The deadline in Colorado is September 1, meaning state officials only have a couple of weeks to get the job done. New York has until September 15, and Ohio is due by September 30. From there, the belt loosens a bit. The next deadlines are November 1 for Michigan, the 13th for Texas, and the 29th for Illinois. California, Montana, and North Carolina are all due in December. West Virginia and Pennsylvania do not have redistricting deadlines set in stone by their constitutions or state laws, but the filing deadlines for candidates hoping to run in 2022 impose a sort of deadline all their own. West Virginia has until January and Pennsylvania could stretch it out as far as March.
That Magic Number
There are 435 members of the House of Representatives, and that upper limit hasn’t changed in more than a century. But why? It turns out there’s nothing magical about that number. The first Congress had 65 representatives. That increased to 105 after the 1790 Census and then to 142 after 1800. As the population expanded, so did the House of Representatives, and that merry band of legislators totaled 435 by 1913. You may be wondering why a nation of 331 million has no more representatives than it did at 97 million – why don’t we have three times as many now? That would be the Permanent Apportionment Act of 1929, which locked the size of the House at the current 435.
Since the Constitution requires each state to have at least one representative, but no more than one for every 30,000 citizens, the seats in the House must follow the population as people move from one state to another. These days, the average House member represents about 710,000 people, and many argue it’s time to add new positions again.

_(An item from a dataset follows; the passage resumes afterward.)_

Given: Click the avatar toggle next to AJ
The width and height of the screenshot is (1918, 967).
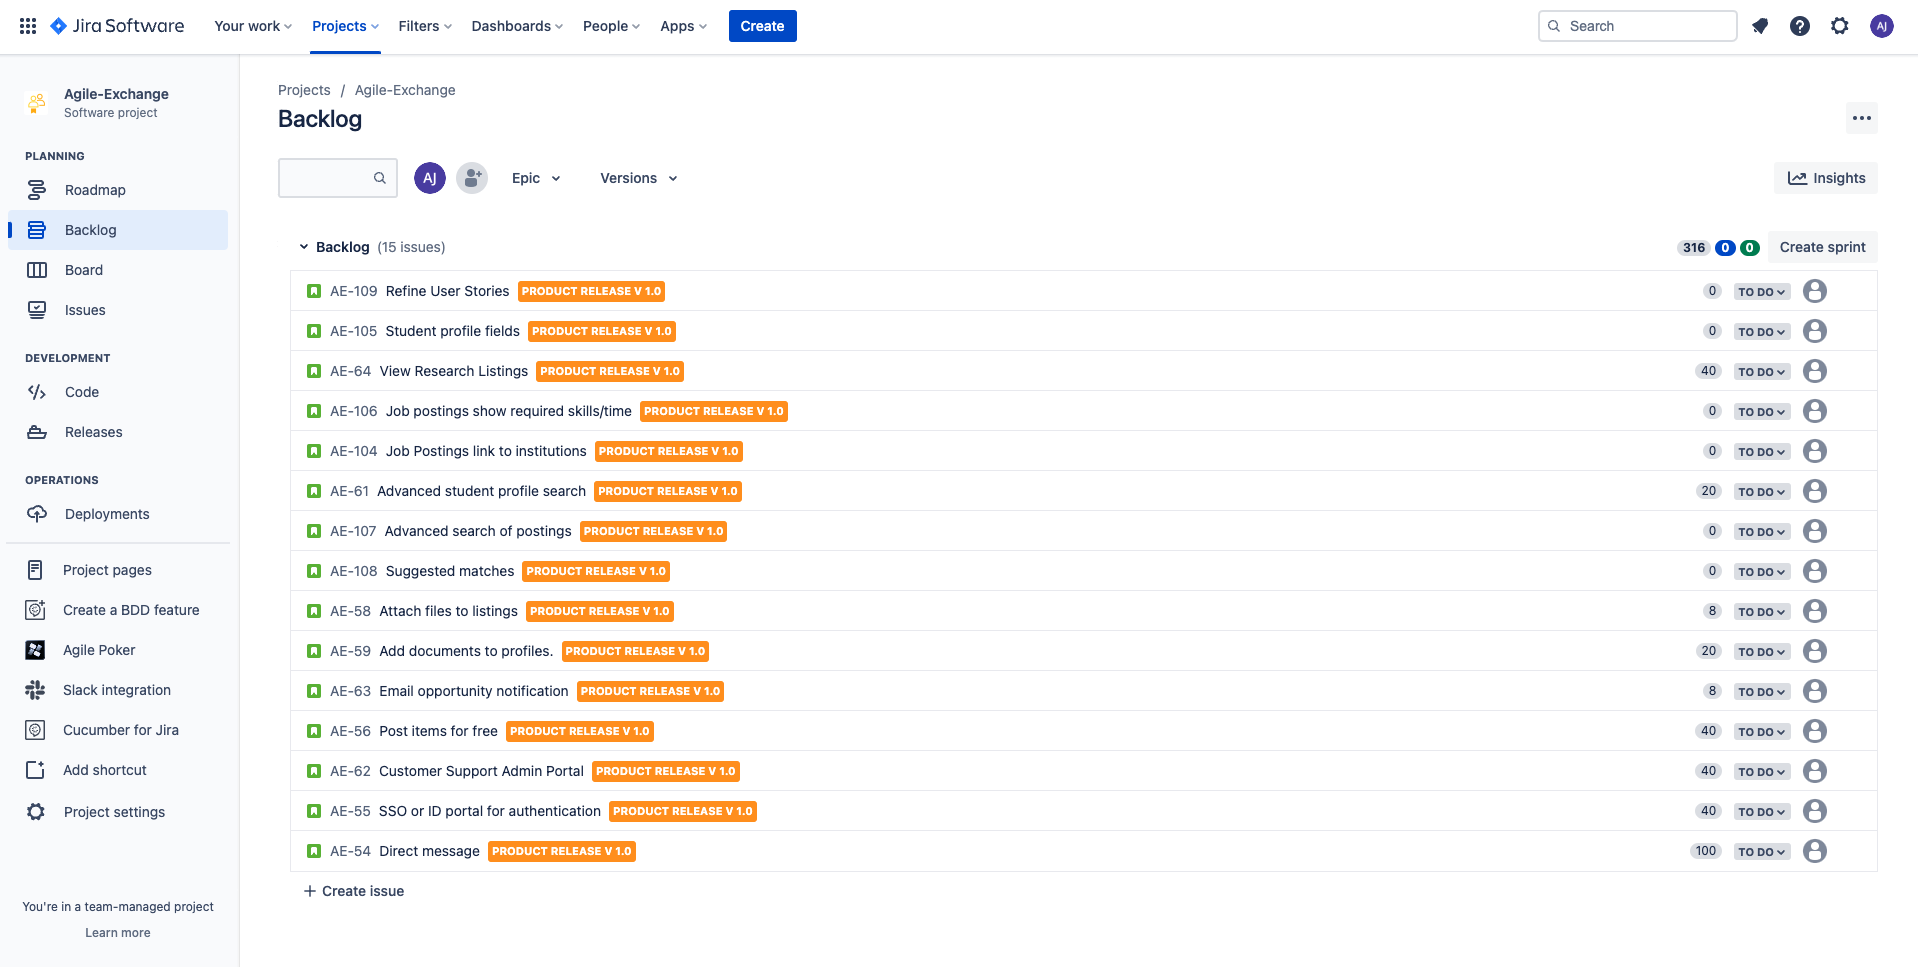Looking at the screenshot, I should [x=471, y=178].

Redistricting certainly has the potential to affect election outcomes, from the local level all the way up to presidential. Since each state gets as many presidential electors as it has senators and representatives, when House seats are lost, electoral votes go with them. Of the seven states losing a seat, all but two – Ohio and West Virginia – backed Biden in 2020. Of the six receiving those, all but two – Colorado and Pennsylvania – chose Trump.
Does this spell doom for the Democrats in 2024 and 2028 – as well as the midterms in between? It might – but it might not. Whether you believe the 2020 election was a fluke or a progressive mandate by the voters, and regardless of whether it was legitimately won or a fraud, the final electoral count wasn’t even close. Sure, it was a close one in some swing states, but it only takes a slim majority to send all of a state’s electoral votes to one side or the other, and the 2020 contest came out to a difference of 74 electors. We’re talking seven in this shuffle; even if the Census took place a year or two earlier, these same results wouldn’t have made a difference in who occupies the White House today.
That California will back the Democrat, whoever that may be, in 2024 and 2028 seems a foregone conclusion, and the Golden State would have to lose quite a few electors to no longer enjoy the biggest share. Many of those who left California headed to Texas – and mostly to metropolitan areas like Austin. With its 38 electoral votes, Texas only barely backed Trump. While the vast majority of counties came in red, those containing massive urban areas, like Houston, San Antonio, Austin, and Dallas, were solid blue. In a traditionally Republican state, the GOP only came out ahead by a little over 5% of the vote. This purpling of the Lone Star State has been going on for a while now, and the Census data also shows that nearly all the population growth nationwide was in cities and that around half the nation’s counties have fewer people now than in 2010.
New York was the third largest state in elector count – but now Florida has taken that spot. Florida’s electoral map in 2020 looked a lot like that of Texas, however. The rural folk – who make up the vast majority of counties – voted Trump. But just a handful of urbanized counties was enough to bring the state within 3.3% of a Biden win.
Don’t Californicate Oregon was once the slogan of a largely conservative state – and just look at it now. The same motto has been adopted by Texas Republicans, but, as in Oregon, the damage may already be done – just as it may be in Florida. If those who fled the leftist-controlled states were conservatives who just couldn’t take it anymore, then yes, this is bad news for Democrats. But if it was mostly liberals fleeing the consequences of their own electoral actions, it could well be the GOP that’s doomed.